3D Cell Culture Global Market is estimated to be worth $1,485.1 million by 2024

The first attempt to culture cell artificially dates back to 1907, where Dr. Ross Harrison, an Anatomy Professor, developed hanging drop technique to grow three-dimensional (3D) frog embryonic nerve fragments via a coverslip. Since then, life science researchers have depended on primarily adherent, two-dimensional (2D) cell culture techniques where cells of interest are cultured in plastic or glassware for study of human cells, tissues, and disease models. As intricacies of these techniques are understood advanced 3D models have been developed which greatly influence the in-vitro culturing and driving cell culture market. In contrast to 2D environment, cells grown in three-dimensions display higher degree of intercellular interactions, assume more physiologically relevant morphologies and preserve higher-order tissue processes. Tools, technologies, and protocols are making in-vitro 3D analysis simple, cheap, reproducible and scalable-enough for adaptation in drug development. As these tools have become more accessible and validated, researchers in both academia and biopharma are shifting their attention from 2D to 3D cell culture. As estimated by IQ4I Research, the 3D cell culture global market is expected to grow at a low double digit CAGR to reach $1,485.1 million by 2024.

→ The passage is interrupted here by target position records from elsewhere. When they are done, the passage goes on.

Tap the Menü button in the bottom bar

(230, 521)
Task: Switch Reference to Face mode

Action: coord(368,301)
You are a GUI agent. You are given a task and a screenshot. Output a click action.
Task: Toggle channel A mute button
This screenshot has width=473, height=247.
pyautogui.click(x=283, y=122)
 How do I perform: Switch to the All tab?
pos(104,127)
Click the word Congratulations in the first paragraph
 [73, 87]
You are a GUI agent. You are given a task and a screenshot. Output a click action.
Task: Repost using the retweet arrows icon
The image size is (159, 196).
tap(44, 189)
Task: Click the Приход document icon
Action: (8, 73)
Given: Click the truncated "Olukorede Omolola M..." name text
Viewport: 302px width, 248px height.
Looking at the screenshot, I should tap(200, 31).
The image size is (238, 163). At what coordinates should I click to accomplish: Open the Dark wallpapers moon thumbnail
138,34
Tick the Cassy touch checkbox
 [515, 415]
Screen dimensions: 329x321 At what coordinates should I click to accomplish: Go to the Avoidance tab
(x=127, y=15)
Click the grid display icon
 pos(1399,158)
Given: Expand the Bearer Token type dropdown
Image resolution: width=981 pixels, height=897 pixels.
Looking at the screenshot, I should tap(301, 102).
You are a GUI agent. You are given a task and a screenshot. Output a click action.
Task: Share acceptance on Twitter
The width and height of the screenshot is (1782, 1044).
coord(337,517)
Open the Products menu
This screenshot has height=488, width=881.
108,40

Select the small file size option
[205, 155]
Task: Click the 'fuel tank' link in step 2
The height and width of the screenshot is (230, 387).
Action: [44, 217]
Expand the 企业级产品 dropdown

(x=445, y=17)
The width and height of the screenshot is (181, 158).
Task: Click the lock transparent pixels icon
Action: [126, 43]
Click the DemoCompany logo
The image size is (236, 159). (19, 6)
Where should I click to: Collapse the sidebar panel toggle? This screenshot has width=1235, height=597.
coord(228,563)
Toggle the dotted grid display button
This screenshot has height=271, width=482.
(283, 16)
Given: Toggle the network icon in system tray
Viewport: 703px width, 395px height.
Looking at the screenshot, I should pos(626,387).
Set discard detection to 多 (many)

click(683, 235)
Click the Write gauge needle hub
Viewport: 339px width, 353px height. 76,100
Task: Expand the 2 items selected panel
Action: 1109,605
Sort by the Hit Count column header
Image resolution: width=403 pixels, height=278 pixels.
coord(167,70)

Rising investments in research and development, increasing need for organ transplantation, use of 3D cell culture models as a tool against animal testing, use of microfluidic technology, and increasing focus on regenerative medicine are some of the factors that are driving the market growth. The entry of new players with novel technologies and introduction of technology driven products are creating an opportunity in the global 3D cell culture market. Whereas, Lack of experienced and skilled research professionals, lack of consistency in 3D cell culture products and budget restriction for small and medium-sized laboratories are hindering the market growth. Stringent regulatory process controls and ethical concern over animal source usage are the major threat to the market.  

The recent progress in microfluidic technology, scaffolds, spheroids and gels-based systems is making lot of difference in the market as they provide micro-scale complex structures and well-controlled parameters to mimic the in vivo environment of cells and thereby gives an opportunity for scientists to explore new applications such as tissue engineering, stem cell, drug discovery and regenerative medicine. The rapid advancements in the field of cell culture such as 3D bioprinting, organ-on-chip, and single use bioreactors is advancing day-by-day and has been accepted as the future direction of 3D cell culture market. Now-a-days, ultra low attachment micro-plates (ULA) applications are increasing as researchers are focusing on single spheroid and microtissue production for downstream assay compatibility driving demand for ultra low attachment microplates. For instance, InSphero AG (Switzerand), Corning Incorporated (U.S.), Perkin Elmer (U.S) are some the major companies manufacturing these plates.   

Geographically, 3D cell culture market is divided into North America, Europe, Asia-Pacific and Rest of the world. North America dominated the market with largest share in 2017, due to increased government funding, rising incidence of cancer, development of new models for candidate drug screening and cytotoxicity testing, expanding biopharmaceutical industries and high healthcare expenditure. Europe accounts for second largest share followed by Asia-pacific region and it is expected to grow at the highest rate due to increased healthcare awareness, improved economic growth, low operating cost and increased outsourcing. Significant new product launches, collaborations and partnerships joint ventures are some of the industry trends that are playing a major role for the market growth.

Some of the major companies that manufacture 3D cell culture products include, Becton Dickenson & Company (U.S.), Thermofisher Scientific (U.S.), Corning (U.S.), Lonza (Switzerland), Merck KGaA (Germany), Kuraray Co. Ltd. (Japan), Insphero (Switzerland), Nano 3D Biosciences (U.S.), JSR Corporation (Organogenix Inc.) (Japan), and Organovo Holdings Inc. (U.S.).

Emerging players in the 3D cell culture market include, 3D Matrix Co (Japan), AMSBio LLC (U.S.), Ascendance (U.S.), BioCellChallenge (France), Biolamina AB (Sweden), CellecBiotek AG (Switzerland), CelVivo IVS (Denmark), Cytoo (France), Fujifilm (Japan), Hurel Corp (U.S.), Nanopahrma AS (Czech Republic), Prodizen (Korea), etc.